Process fast api multi-user-CodePudding

I'm studying the process of distributing artificial intelligence modules through fastapi.

I'm going to take a load test

I created an api that answers questions through fastapi using a pre-learned model.

In this case, it is not a problem for one user to use it, but when multiple users use it at the same time, the response may be too slow.

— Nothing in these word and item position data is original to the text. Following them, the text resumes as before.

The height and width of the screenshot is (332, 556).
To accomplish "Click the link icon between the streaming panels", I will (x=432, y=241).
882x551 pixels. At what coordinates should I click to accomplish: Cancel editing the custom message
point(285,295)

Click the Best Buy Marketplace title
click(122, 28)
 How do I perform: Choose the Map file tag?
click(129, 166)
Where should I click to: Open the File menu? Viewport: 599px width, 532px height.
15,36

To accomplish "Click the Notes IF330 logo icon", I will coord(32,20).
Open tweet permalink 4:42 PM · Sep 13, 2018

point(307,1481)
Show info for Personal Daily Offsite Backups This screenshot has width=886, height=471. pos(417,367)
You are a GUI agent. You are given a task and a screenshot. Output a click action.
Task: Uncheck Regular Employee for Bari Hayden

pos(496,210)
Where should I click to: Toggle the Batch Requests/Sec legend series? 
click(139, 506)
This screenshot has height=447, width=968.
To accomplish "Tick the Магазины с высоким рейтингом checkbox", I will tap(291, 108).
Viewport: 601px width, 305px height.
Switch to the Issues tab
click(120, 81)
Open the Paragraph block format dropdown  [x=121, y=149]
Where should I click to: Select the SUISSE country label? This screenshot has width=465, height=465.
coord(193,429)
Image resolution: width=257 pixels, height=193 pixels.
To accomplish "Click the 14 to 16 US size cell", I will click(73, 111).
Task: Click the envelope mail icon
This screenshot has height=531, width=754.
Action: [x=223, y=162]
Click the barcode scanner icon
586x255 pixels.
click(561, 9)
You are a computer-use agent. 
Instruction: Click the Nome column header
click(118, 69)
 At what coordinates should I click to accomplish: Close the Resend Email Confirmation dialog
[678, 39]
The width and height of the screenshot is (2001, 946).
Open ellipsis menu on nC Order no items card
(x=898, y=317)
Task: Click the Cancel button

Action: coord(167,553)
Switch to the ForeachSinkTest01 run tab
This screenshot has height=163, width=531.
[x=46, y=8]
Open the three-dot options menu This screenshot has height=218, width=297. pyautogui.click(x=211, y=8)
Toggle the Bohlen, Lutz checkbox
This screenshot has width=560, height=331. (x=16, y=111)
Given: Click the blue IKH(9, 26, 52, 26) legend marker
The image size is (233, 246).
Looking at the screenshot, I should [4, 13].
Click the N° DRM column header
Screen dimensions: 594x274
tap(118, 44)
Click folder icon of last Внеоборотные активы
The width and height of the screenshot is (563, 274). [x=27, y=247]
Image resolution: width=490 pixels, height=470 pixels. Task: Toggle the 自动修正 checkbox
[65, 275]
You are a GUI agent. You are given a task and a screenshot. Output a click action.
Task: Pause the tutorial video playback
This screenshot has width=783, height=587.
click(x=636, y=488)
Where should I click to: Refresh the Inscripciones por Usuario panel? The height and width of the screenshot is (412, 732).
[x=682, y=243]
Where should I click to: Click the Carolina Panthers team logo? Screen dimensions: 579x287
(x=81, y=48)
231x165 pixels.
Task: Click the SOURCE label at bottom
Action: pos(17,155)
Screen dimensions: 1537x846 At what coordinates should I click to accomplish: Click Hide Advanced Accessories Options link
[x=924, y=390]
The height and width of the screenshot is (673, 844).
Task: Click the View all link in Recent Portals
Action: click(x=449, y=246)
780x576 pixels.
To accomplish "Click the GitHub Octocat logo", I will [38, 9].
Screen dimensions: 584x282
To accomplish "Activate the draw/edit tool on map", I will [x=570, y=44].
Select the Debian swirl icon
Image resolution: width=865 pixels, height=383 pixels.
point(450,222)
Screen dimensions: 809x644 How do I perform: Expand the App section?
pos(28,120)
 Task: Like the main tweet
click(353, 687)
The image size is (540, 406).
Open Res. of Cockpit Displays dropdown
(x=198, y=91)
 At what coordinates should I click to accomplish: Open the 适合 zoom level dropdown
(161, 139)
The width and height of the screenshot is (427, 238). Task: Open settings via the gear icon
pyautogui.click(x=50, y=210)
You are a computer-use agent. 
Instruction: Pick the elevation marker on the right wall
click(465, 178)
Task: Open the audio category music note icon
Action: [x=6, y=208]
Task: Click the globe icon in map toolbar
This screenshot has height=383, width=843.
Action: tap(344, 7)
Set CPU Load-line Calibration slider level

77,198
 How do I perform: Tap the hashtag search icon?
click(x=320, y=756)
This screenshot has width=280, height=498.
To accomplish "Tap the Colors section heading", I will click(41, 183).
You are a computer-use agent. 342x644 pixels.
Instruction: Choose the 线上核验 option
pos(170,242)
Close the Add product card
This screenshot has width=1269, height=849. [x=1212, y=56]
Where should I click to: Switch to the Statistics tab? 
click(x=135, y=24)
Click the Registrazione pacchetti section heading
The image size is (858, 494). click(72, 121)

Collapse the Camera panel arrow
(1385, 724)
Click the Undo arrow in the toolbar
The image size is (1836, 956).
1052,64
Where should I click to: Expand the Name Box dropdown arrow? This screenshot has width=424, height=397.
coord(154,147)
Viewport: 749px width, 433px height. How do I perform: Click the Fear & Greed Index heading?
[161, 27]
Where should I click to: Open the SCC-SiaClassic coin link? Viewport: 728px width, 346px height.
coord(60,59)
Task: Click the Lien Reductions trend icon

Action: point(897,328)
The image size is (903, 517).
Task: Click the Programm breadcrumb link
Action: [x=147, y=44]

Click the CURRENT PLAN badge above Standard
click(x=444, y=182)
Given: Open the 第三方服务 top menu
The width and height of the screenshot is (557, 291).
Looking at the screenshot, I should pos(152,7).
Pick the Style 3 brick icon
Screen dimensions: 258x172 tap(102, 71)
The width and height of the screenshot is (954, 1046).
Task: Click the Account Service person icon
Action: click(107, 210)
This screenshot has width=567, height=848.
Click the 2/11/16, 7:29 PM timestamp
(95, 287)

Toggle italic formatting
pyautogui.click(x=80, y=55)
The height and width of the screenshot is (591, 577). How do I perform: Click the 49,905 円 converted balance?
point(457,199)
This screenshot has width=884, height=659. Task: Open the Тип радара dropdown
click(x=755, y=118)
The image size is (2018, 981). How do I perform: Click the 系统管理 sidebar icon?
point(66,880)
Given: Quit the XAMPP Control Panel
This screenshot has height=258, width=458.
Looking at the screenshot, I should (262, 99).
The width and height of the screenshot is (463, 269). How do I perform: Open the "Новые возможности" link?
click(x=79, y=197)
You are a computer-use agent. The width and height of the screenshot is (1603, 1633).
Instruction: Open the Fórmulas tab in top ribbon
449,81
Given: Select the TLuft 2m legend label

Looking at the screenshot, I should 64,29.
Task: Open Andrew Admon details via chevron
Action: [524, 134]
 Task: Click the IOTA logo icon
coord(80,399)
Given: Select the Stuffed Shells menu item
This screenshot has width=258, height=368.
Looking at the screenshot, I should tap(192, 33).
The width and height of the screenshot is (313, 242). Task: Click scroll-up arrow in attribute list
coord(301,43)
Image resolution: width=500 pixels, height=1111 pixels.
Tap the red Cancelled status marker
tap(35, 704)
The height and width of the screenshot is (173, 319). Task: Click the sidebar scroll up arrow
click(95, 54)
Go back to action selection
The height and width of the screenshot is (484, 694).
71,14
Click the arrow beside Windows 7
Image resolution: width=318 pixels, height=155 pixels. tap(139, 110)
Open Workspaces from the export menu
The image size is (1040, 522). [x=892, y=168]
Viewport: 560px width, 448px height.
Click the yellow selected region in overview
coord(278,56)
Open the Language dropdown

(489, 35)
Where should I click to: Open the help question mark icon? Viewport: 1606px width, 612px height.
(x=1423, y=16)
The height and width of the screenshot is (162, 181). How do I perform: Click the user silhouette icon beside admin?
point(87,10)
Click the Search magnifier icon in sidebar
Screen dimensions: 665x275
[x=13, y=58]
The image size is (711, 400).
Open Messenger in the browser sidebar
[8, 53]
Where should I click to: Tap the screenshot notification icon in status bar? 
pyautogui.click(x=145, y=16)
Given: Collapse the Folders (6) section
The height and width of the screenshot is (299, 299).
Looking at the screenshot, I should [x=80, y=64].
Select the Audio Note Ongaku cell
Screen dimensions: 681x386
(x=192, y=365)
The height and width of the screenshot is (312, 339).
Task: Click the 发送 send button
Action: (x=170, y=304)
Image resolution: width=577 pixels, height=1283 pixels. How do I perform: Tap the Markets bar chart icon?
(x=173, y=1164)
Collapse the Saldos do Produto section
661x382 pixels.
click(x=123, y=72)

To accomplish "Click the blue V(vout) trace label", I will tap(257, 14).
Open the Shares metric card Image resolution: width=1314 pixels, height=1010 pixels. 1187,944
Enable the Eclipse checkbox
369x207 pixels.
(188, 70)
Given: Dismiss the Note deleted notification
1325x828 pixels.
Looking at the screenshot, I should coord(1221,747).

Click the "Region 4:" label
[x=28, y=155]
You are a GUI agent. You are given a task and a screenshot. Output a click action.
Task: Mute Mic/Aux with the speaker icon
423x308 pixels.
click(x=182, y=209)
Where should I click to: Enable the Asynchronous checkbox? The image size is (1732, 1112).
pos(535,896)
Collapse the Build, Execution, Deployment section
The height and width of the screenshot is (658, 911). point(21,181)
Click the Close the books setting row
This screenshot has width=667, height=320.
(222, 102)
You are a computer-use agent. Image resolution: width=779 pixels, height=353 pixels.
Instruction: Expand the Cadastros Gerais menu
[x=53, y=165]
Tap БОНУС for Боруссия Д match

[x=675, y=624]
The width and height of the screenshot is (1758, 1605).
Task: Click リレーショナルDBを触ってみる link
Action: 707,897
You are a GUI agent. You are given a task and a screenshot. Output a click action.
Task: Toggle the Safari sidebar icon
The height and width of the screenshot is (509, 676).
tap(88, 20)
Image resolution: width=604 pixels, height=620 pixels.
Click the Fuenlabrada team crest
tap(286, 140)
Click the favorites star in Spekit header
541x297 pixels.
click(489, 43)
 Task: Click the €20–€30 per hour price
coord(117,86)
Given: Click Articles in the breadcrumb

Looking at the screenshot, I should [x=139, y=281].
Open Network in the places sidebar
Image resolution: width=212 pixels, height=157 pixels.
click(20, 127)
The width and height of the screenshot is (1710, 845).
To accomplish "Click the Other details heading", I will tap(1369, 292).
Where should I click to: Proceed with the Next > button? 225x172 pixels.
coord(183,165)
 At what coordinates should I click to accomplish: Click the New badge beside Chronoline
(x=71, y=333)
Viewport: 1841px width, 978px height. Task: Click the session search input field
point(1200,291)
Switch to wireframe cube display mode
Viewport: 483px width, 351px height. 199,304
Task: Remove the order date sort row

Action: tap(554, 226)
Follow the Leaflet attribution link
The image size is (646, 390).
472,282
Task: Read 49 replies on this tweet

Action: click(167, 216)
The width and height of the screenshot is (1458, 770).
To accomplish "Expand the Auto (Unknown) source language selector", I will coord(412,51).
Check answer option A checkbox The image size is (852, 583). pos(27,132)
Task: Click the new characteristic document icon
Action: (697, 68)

So when multiple users enter a question, is there any way to copy the model and put it in at once?


class sentencebert_ai():
    def __init__(self) -> None:
        super().__init__()

 def ask_query(self,query, topN):
        startt = time.time()

        ask_result = []
        score = []
        result_value = []  
        embedder = torch.load(model_path)
        corpus_embeddings = embedder.encode(corpus, convert_to_tensor=True)
        query_embedding = embedder.encode(query, convert_to_tensor=True)
        cos_scores = util.pytorch_cos_sim(query_embedding, corpus_embeddings)[0] #torch.Size([121])121개의 말뭉치에 대한 코사인 유사도 값이다.
        cos_scores = cos_scores.cpu()

        top_results = np.argpartition(-cos_scores, range(topN))[0:topN]

        for idx in top_results[0:topN]:        
            ask_result.append(corpusid[idx].item())
            #.item()으로 접근하는 이유는 tensor(5)에서 해당 숫자에 접근하기 위한 방식이다.
            score.append(round(cos_scores[idx].item(),3))

        #서버에 json array 형태로 내보내기 위한 작업
        for i,e in zip(ask_result,score):
            result_value.append({"pred_id":i,"pred_weight":e})
        endd = time.time()
        print('시간체크',endd-startt)
        return result_value
        # return ','.join(str(e) for e in ask_result),','.join(str(e) for e in score)



class Item_inference(BaseModel):
    text : str
    topN : Optional[int] = 1

@app.post("/retrieval", tags=["knowledge recommendation"])
async def Knowledge_recommendation(item: Item_inference):
  
    # db.append(item.dict())
    item.dict()
    results = _ai.ask_query(item.text, item.topN)

    return results


if __name__ == "__main__":
    parser = argparse.ArgumentParser()
    parser.add_argument("--port", default='9003', type=int)
    # parser.add_argument("--mode", default='cpu', type=str, help='cpu for CPU mode, gpu for GPU mode')
    args = parser.parse_args()

    _ai = sentencebert_ai()
    uvicorn.run(app, host="0.0.0.0", port=args.port,workers=4)

CodePudding user response：

Firstly, you should not load your model every time a request arrives, but rahter have it loaded once at startup (you could use the startup event for this) and store it on the app instance, which you can later retrieve, as described here and here. For instance:

@app.on_event("startup")
async def startup_event():
    app.state.model = torch.load(model_path)

from fastapi import Request

@app.post("/")
async def your_endpoint(request: Request):
        model = request.app.state.model
        # then pass it to your ask_query function

Secondly, if you do not have to await for coroutines in your route, then you should rather define your route with def instead of async def. In this way, FastAPI will process the requests concurrently (each will run in a separate thread), whereas async def routes run on the main thread, i.e., the server processes the requests sequentially (as long as there is no await call to I/O-bound operations inside such routes). Please have a look at the answers here and here, as well as all the references included in them, to understand the concept of async/await, and the difference between using def and async def.